By Henning Gloystein
SINGAPORE (Reuters) – Oil prices rose on Wednesday after a report of falling crude inventories and the looming sanctions against Iran fueled expectations of a tightening market.
Prices were also pushed up by Hurricane Florence, which is expected to make landfall on the U.S. East Coast on Friday, and which has caused fuel shortages following the evacuation of millions of households and businesses.
U.S. West Texas Intermediate (WTI) crude futures () were at $69.81 per barrel at 0047 GMT, up 56 cents, or 0.8 percent, from their last settlement.
Brent crude futures () climbed 24 cents, or 0.3 percent, to $79.30 a barrel.
The increases extended a more than 2 percent climb in both crude benchmarks the previous session.
“Oil prices jumped overnight as American Petroleum Institute inventory data showed a large drawdown in inventories,” said William O’Loughlin, investment analyst at Australia’s Rivkin Securities.
U.S. crude stocks fell by 8.6 million barrels in the week to September 7 to 395.9 million barrels, the American Petroleum Institute (API), a private industry group, said on Tuesday.

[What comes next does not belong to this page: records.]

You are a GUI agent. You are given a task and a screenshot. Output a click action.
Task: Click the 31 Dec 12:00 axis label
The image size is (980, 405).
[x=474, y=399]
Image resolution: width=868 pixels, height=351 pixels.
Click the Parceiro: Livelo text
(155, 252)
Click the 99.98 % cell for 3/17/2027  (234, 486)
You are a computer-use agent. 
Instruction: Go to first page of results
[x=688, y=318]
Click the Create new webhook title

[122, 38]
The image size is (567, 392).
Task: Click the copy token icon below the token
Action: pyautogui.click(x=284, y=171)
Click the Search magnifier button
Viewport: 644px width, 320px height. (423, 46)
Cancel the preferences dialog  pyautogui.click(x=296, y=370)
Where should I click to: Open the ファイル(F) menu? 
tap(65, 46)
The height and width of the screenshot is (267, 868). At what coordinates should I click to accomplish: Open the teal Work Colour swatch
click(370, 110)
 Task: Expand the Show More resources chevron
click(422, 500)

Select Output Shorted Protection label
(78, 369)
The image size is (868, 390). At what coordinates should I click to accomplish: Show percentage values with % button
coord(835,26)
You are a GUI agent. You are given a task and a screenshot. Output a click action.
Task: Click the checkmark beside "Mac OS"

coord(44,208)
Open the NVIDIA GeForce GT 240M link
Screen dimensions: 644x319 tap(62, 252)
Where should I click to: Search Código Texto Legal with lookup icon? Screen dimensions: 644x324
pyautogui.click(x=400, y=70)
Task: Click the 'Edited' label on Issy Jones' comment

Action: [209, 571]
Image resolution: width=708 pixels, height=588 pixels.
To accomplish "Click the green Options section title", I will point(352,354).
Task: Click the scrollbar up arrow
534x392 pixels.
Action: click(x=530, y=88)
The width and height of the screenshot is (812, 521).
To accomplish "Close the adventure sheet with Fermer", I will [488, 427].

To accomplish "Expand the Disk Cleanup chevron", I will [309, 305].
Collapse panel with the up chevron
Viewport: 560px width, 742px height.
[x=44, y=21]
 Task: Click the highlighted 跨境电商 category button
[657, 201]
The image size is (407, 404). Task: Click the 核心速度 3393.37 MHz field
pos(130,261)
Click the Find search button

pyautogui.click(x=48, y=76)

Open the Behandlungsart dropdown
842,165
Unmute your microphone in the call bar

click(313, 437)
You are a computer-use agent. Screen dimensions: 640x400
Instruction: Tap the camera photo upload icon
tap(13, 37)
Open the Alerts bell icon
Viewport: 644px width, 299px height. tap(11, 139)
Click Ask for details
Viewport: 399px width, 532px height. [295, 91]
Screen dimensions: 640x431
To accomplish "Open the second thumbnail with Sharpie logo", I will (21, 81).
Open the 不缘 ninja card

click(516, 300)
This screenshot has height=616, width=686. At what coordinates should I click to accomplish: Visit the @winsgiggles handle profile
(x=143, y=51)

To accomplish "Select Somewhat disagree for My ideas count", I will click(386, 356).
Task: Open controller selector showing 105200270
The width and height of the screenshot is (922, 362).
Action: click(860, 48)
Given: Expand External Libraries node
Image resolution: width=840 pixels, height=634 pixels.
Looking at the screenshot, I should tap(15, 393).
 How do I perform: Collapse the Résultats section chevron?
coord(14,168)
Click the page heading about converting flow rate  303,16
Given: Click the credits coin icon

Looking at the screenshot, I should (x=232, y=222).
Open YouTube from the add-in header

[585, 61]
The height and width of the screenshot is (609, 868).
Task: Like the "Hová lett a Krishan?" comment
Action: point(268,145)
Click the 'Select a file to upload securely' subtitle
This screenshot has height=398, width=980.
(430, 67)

Official weekly government data will be published by the U.S. Energy Information Administration (EIA) on Wednesday.
Outside the United States, traders have been focusing on the impact of looming U.S. sanctions against Iran, which will target oil exports from November.
Washington has put pressure on other governments to also cut imports, and many countries and companies are already falling in line and reducing purchases, triggering expectations of a tighter market.